Q: What areas do you think need to be improved upon?
A: Rao: Biological variations, based on cell type and morphology, are induced by experimental conditions. Similarly, on the technical side, variability comes from using different types of instruments, such as in microscopy. The same sample can look different under different microscopes, and it goes back to the notion of being user-friendly. Some of these microscopes come with preprogrammed settings. So you need to normalize the data for different factors like signal-to-noise ratio, gain, or filter settings, or you can end up with skewed results. These preprocessing settings can also induce systematic software-induced artifacts that are specific for that particular instrument. Normalization between staining conditions across data and appropriate preprocessing is another important consideration. These are all areas that need to be looked at more closely.
Q: Where do you see the biggest changes happening in image analysis tools?
A: Rao: In my opinion, the 3D image analysis area is set to explode. Super-resolution microscopy has shown us things that we could not have appreciated in the past. Being able to mine the 3D images obtained from such sophisticated instruments is going to be very informative. The information that you can mine from these images on a single-cell basis is huge. Extracting the data and using the statistical methods to quantify the heterogeneity of these cells is going to change the way we look at this data. Visualizing this multi-parametric data and correlating it with the biological conditions and integrating it with all the phenotypic information generated from a single cell is going to be a big step forward in the next few years.
Q: What advice do you have for lab managers?
A: Carpenter: I would ask people to be enthusiastic and just dive in and learn new things. Image analysis tools are easy to work with, and it is a useful skill that can be used to answer all types of biological questions. On a more cautionary note, treat microscopy experiments like you would a molecular or biochemical experiment, keeping every condition constant and being consistent and rigorous across samples, if you want to ultimately compare the quantitative results from the various images.
Q: What advice do you have for lab managers evaluating and investing in new software tools?
A: Rao: My advice would be, to be as rigorous with the software tools as you are with the biological experiments. Just like you run duplicates and triplicates to improve the reproducibility in an experiment, the same thing should apply to software. In most cases vendors are open to giving you a free trial for at least a month.
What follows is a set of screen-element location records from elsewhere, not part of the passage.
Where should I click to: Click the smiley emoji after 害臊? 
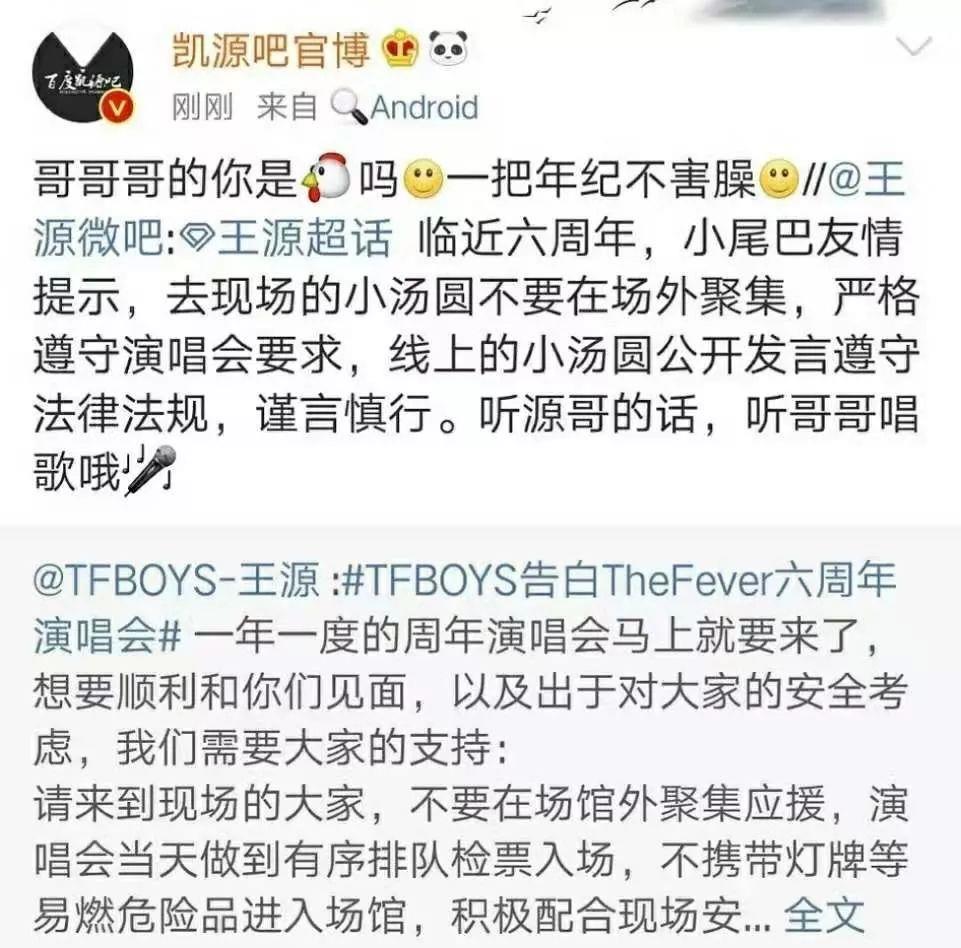[x=779, y=179]
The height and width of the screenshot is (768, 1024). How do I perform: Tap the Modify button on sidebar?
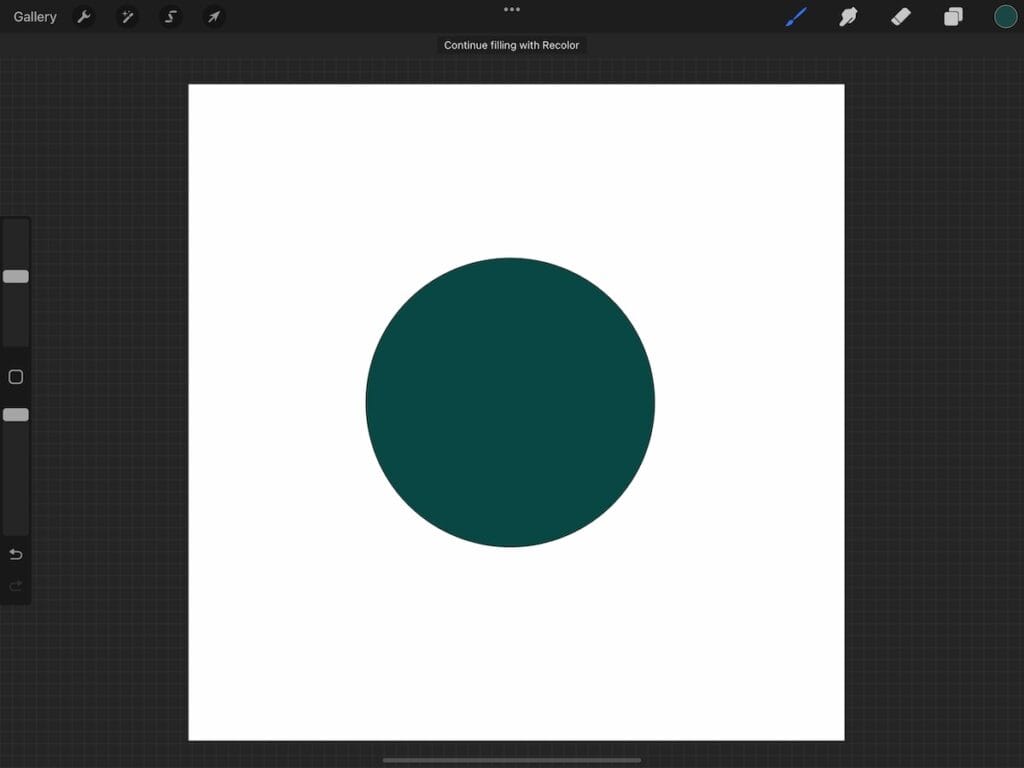15,376
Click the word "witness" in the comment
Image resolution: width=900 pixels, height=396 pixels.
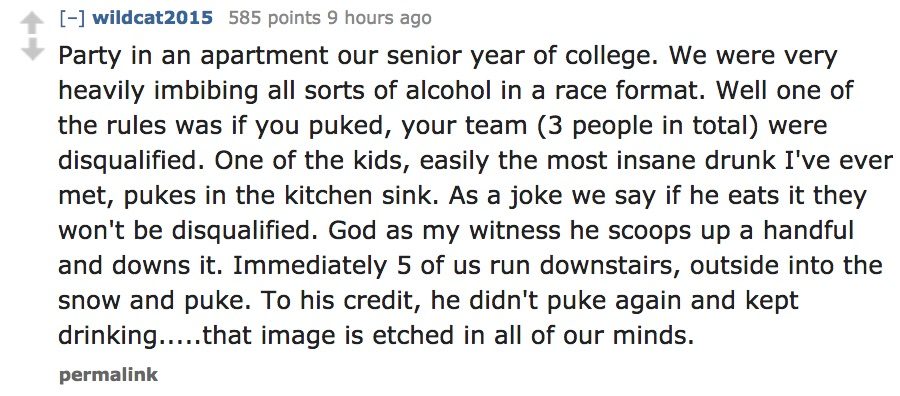[x=514, y=231]
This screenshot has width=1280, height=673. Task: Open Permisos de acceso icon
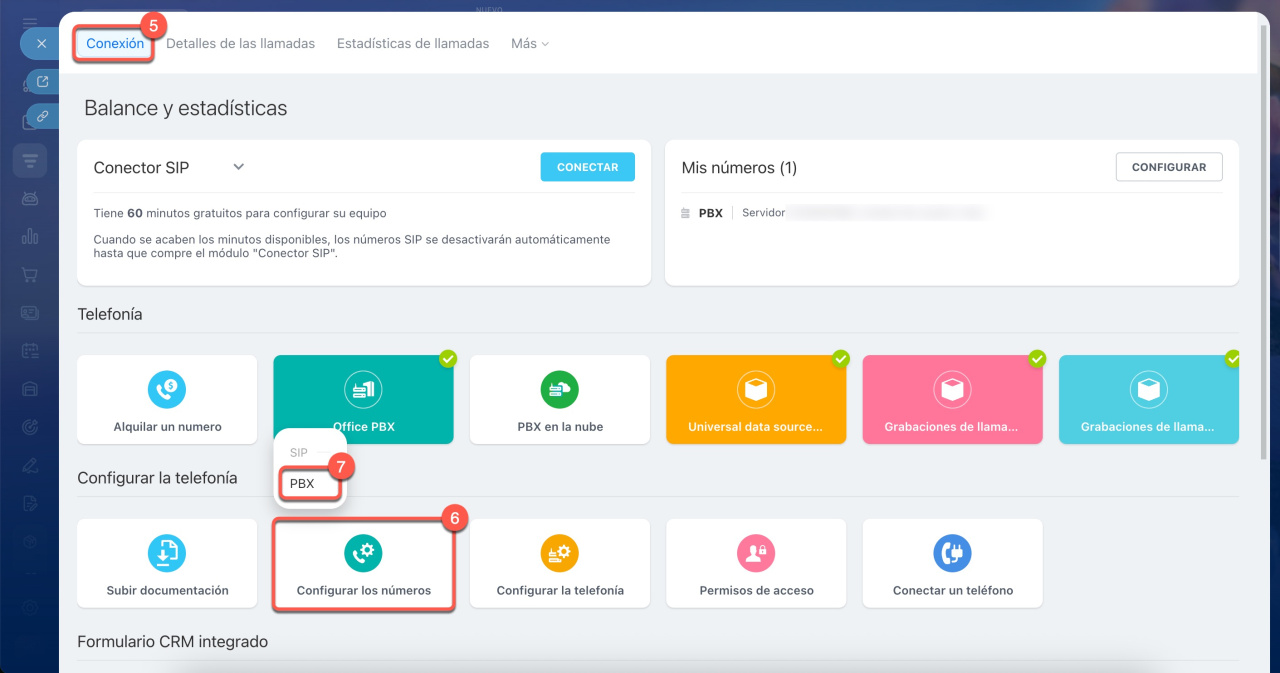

So you should look into how the different algorithms perform when analyzing your data. First and foremost, you need a good technical team in place to evaluate the nitty-gritties of all these tools. Every lab should have some gold-standard data set in place to evaluate various software options before they pick the appropriate tool. My personal bias is to stick with open source tools. On the other hand, commercial software is often better validated than the open source tools.